Marcel Winatschek

Ten Ways to Ruin a Weekend Productively

A weekend without a list is just two days of increasingly expensive indecision. Here’s the one I recommend, from the archive.

Sleep with Courtney Love—she’s practically a landmark at this point, everyone has, go tick the box. While you’re at it, get yourself a free thong from American Apparel under a Japanese girl name, wear it the entire weekend without removal, then sell it at a premium to a corrupt Belarusian businessman who will not ask questions and frankly doesn’t need to. Swap your roommate’s sea salt with regular iodized salt and spend Sunday watching them have a quiet existential collapse about it. Three missions, zero consequences, deeply satisfying.

Download The World’s Not Bad by Smoosh and let it run on repeat until it starts to feel like a memory you don’t have yet. Commit for the rest of the weekend to only eating animals with more than five legs. You’ll discover this is accidentally a balanced diet, which tells you everything you need to know about how you normally eat.

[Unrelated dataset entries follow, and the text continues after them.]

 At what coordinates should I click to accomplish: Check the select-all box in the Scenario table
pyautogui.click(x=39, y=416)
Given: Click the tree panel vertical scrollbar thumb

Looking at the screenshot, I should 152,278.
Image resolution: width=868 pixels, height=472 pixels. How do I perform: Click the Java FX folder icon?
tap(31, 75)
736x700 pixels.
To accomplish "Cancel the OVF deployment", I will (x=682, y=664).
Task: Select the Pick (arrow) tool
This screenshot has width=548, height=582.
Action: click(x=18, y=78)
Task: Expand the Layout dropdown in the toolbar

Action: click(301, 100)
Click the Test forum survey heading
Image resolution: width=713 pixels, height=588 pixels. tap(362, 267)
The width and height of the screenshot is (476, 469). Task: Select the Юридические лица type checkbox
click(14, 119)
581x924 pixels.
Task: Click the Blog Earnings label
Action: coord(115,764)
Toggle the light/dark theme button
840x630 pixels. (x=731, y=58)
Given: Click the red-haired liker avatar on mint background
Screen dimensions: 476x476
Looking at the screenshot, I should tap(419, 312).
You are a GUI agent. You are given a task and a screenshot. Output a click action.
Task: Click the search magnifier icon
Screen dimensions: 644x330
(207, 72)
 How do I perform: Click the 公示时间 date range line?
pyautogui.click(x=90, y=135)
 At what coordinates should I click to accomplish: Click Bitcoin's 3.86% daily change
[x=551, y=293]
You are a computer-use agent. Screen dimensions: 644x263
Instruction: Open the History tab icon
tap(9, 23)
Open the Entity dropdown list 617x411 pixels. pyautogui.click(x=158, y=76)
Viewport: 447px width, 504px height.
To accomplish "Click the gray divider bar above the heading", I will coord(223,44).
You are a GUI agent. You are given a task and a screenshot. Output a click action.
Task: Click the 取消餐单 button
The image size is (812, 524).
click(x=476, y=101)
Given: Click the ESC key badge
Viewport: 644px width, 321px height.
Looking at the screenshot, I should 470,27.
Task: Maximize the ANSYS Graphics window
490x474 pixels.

Re-enact Cruel Intentions with whoever is available—your most inconvenient stepsister, preferably—complete with luscious intrigues, doomed virgins, and at least one scene where someone cries in a moving vehicle. Take the trash out. The rat family under the sink has been filing formal complaints and honestly their case is solid. Push on your belly until the fat migrates somewhere more useful. I can’t confirm this is anatomically possible but the experiment is worth running.

Go somewhere tonight with music loud enough to count as a medical event. Berlin had a room for this; every city does, if you look hard enough. Dance. Don’t be careful about it. Come home when it gets light.